2. Procedures must exist to ensure that the forensic preservation is made on a bit or sector level and captures not only the logical files visible to the user but also all of the unallocated and system areas of the device which could contain previously deleted files, as well as transactional data from the device’s activities (generally referred to as Swap file information).
3. Procedures must exist to ensure that the integrity of the image can be verified as being complete, true and accurate.
4. Proper documentation must exist to particularly identify the hard drives or other devices imaged and to maintain a proper chain of custody for the images.
The great benefit of using forensic imaging to preserve potentially relevant data is that this is generally accepted as a proven process to ensure that data is preserved. Yet even this process is not without risk. For example: some data structures (such as e-mail servers or file servers) have such huge amounts of storage, the majority of which could be irrelevant, that forensically preserving all of the data could present a financial and operational risk to the company. Additionally, forensic imaging could add risk from future litigations, since each time you create a population of preserved data, you add another data source that would need to be searched for future discovery requests.
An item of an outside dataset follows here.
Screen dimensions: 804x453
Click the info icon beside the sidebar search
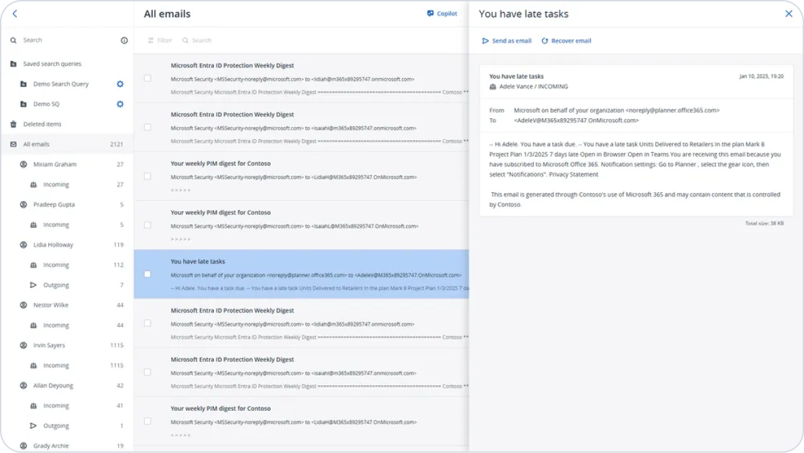tap(124, 40)
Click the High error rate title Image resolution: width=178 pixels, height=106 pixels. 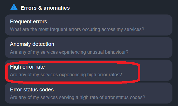[x=27, y=67]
In today’s world of huge data volumes, forensic imaging could very well become an unacceptable option, but forensically preserving only the relevant data (versus ALL of the data) will become viable. The same four principles outlined above must be followed for this process as well, but the data will be filtered for some level of relevance (particular time period, particular custodians, etc.) prior to preservation The obvious risk with this method is the change in preservation requirements (new time period, new custodians, etc.) after the initial data is preserved. Does the risk of initially not preserving data that later becomes relevant outweigh the expense and operational risk of preserving ALL of the data? It is important to note here that while a party’s comprehensive effort to collect and produce electronic documents responsive to a particular subpoena might be commendable, it may not fulfill that party’s duty to preserve information potentially relevant to the matter.
While it might be hard to achieve unanimous consent on an answer to this question, it is the understanding and discussion of the underlying legal and technical issues that bring with them help – help in not blindly falling off the edge of a cliff, but instead comfortably taking a running start for that 20-foot leap.